David Card, perhaps the preeminent practicing academic economist holding a Canadian passport, was here today to give the annual McKenzie lecture, titled, well, "Immigration and Inequality". Fairly interesting. Basically, it argues that high school dropouts and high school grads with no postsecondary are perfect substitutes to employers, and grouping these categories together makes the education profile of immigrants match up with the education profile of Americans. So you do some econometrics and as that hypothesis suggests, American wage inequality is basically unchanged relative to the counterfactual of no immigration. Ungated working paper here.
However, as the guy sitting to my right with a zillion AERs kept gossiping to me about during the speech, the identification strategy wasn't being bought into all that much. Basically, it revolved around using the past history of immigrants to migrate to ethnic enclaves to IV for the supplies of different skill levels of labour with wages on the left hand side, since presumably immigration responds to economic opportunity, i.e. wages.

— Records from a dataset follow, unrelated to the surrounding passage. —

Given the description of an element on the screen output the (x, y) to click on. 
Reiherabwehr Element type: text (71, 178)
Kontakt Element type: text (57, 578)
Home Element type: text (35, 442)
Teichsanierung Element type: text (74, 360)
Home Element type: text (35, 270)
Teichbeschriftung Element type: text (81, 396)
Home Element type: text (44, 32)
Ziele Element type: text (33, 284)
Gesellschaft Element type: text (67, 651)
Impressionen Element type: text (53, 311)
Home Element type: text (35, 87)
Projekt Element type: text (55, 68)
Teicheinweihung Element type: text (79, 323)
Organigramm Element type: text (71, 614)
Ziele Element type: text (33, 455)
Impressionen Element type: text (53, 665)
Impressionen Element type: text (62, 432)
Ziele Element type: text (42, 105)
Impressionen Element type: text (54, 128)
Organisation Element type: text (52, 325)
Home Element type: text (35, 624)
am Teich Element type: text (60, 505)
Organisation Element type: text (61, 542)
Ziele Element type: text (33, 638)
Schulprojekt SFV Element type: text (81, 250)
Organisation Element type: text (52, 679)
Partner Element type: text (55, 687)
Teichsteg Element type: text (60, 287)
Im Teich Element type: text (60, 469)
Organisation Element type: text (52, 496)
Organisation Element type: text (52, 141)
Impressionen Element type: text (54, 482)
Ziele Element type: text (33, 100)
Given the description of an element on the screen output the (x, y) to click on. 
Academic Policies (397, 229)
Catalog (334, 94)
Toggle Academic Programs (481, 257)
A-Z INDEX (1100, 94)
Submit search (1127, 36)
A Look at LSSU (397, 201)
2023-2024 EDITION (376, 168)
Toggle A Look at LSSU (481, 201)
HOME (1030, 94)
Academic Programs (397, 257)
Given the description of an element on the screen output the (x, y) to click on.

Anyway, it was nice to get to a seminar. Hausman gave a talk last Friday that I slipped into as well, extremely authoritative in front of an audience. I hear he's vicious from the audience. Next year should bring a lot more of these things, I'll probably be at all the macro bits. I'll talk about courses for next fall post-exams, which start Monday and end the next Monday.
POSTSCRIPT: No disrespect to David Card, but the most memorable part of the presentation was watching two 20-something graduate students muck with the control panel for the lights unsuccessfully, prompting 90-year-old Lionel McKenzie to come down to the floor and set the lights perfectly in approximately two seconds. Pretty good.